I was going to ask a question about preparing a desktop application to support multiple languages on the UI.
In my search for existing questions on the topic I was
It's very simple if you go by the below definitions,
i18n (internationalization) is the
process of designing an application so that it has the functionality to change to a different language without resorting to programmatic change of the application.
l10n (localization) is the
process of creating the actual language-specific texts and formatting.
Internationalisation - i18n - The abstraction of an application from any particular language/culture.
Localisation - l10n- Plugging in the concrete support for a particular language/culture/locale to the above i18n framework.
Basically by doing i18n first you make l10n much less of a PITA.
In contrast if you create an application in a concrete locale first and then later try to internationalise it, it will be a massive PITA. Its not a simple matter of just swapping out a concrete english string say "Hello World" to Resource.Global.HelloWorld.
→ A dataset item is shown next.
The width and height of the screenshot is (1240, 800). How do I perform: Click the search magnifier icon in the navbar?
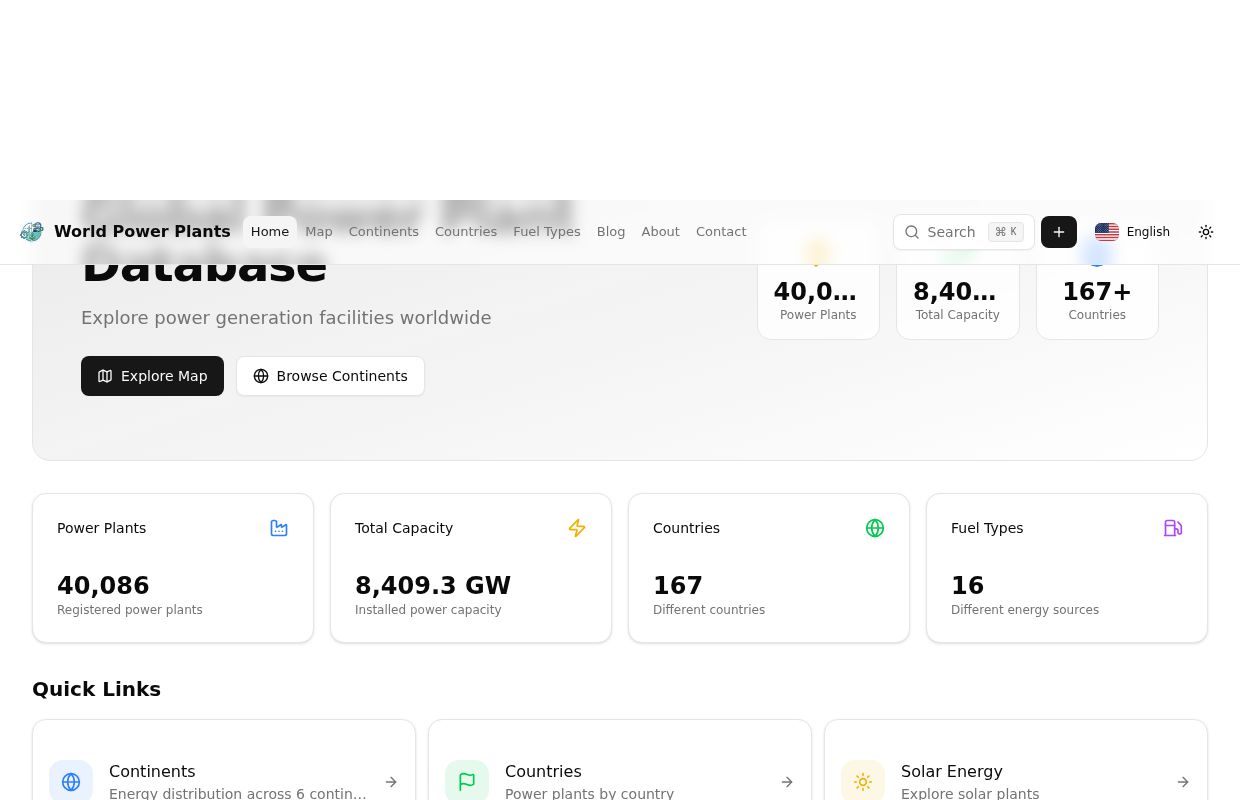(x=912, y=232)
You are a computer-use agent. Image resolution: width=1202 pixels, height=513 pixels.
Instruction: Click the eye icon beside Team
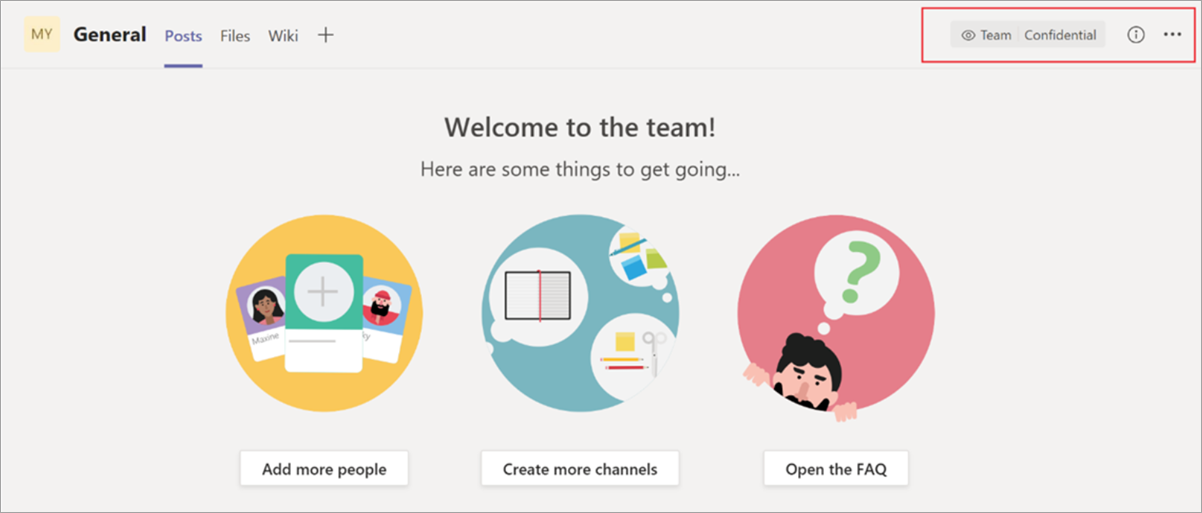tap(968, 35)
Different languages will have different space requirements, layout, emphasis, colours etc.
You need the i18n framework in place from the ground up to easily support this switching between locales for the above differences if you even think you may need to support more than one locale.
Retrofitting it into the application later on is just really hard. You will have to revisit a whole host of architectural considerations and constraints you (or someone else) made the first time round.
Lets understand locale first
locale - a set of parameters that defines the user's language, region and any special variant preferences that the user wants to see in their user interface. Usually a locale identifier consists of at least a language identifier and a region identifier.
i18n - Designing and developing software to support multiple locales.
l10n - This is possible only when your software supports i18n. But l10n makes sure, that language, date-format, currency formats etc are shown in context for a specific locale.
For example,
#1. June 3, 1977 will be translated to Spanish as 3 de junio de 1977.
#2. Currency in some countries are separated by '.' vs ','
#3. Show respective currency symbol based on locale's country
#1, #2 and #3 are use-cases for localization.
If the software is designed to support #1 OR #2 OR #3 based on user-locale, then product is l10n enabled.
If it supports multiple locales then its i18n enabled.
Lot of answers, lot of correct information, but my answer is little bit another point of view.
Internationalization - it is when developer does not have in code direct messages/error messages/buttons names/labels captions/etc in certain language but have a key which is passed to translation function,
and translation function according to current user's locale will return final text in english/france/etc...
Translation function works with storage (db/files/associative array/etc).
Storage contains keys which is ussed in coode, and values, which is texts in certain language which application supports.
Localization - it is process of adding new values in new language (for example spain) appropriate to keys into storage without involving developer in this process.
For example, we have storage:
key | english | italian |
------+------------+-------------------+
title | Welcome | Benvenuto |
agree | I agree | Sono d'accordo |
thank | Thank you | Grazie |
Internationalization it is using in code something like confirm(t(agree));
instead of confirm("I agree");
or confirm("Sono d'accordo");
Localization - it is add new locale to our storage, like:
key | english | italian | spanish |
------+------------+-------------------+------------------+
title | Welcome | Benvenuto | Bienvenido |
agree | I agree | Sono d'accordo | Estoy de acuerdo |
thank | Thank you | Grazie | Gracias |
and here developer don't need update code, translation function will correctly carry appropriate texts.
According to Apple:
Internationalization is the process of designing and building an application to facilitate localization. Localization, in turn, is the cultural and linguistic adaptation of an internationalized application to two or more culturally-distinct markets.
L10n can sometimes show where your i18n has failed - for instance, where your dictionaries have a single entry for a word which is used as a noun and a verb in English which doesn't translate to the same word in another language, or UI elements/design are unsuitable for a culture (L/R orientation).
So l10n "generally" happens after i18n, but can feed back into your i18n and require further redesign, so you cannot consider your app fully internationalized until you've done a few localizations.